Interestingly, the Court in Nippon ended its discussion by highlighting the conflict between “Congress[’s] desire[] to serve the public interest by creating IPRs to allow parties to quickly and efficiently challenge patents,” versus precedent that “[t]here is no public interest served by excluding a party’s violation of its previously negotiated contractual undertaking to litigate in a particular forum.” This sentiment is not new within the Federal Circuit, as a separate panel reached the same conclusion in the non-precedential case Dodocase VR, Inc. v. MerchSource, specifically noting that parties who have waived IPR can still challenge validity in district courts in addition to the fact that third parties can always petition for IPR themselves. 

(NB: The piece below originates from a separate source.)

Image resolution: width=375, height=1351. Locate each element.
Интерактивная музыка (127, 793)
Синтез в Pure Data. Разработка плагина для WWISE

Those in favor of a robust IPR process may argue that Congress’s decision to implement a cheaper and quicker way for challenging faulty patents should not be so easily waivable without more specific language. After all, a 20-year monopoly is no small grant, and there are several positive externalities each time a licensee invalidates a patent for removing knowledge from the public domain or representing a trivial scientific advance. Critics will surely argue that when patent holders are being forced to bear costs ten times more to defend than to initiate IPR, not to mention the threat of IPR “gang-tackling,” accused infringers will likely still be at an advantage even if forum selection clauses can waive IPR rights.

With Sarepta’s petition for a rehearing en banc being denied in May 2022, patent holders will certainly take advantage of this new shield from IPR going forward. It will be interesting to monitor how the Federal Circuit handles similar provisions in the future.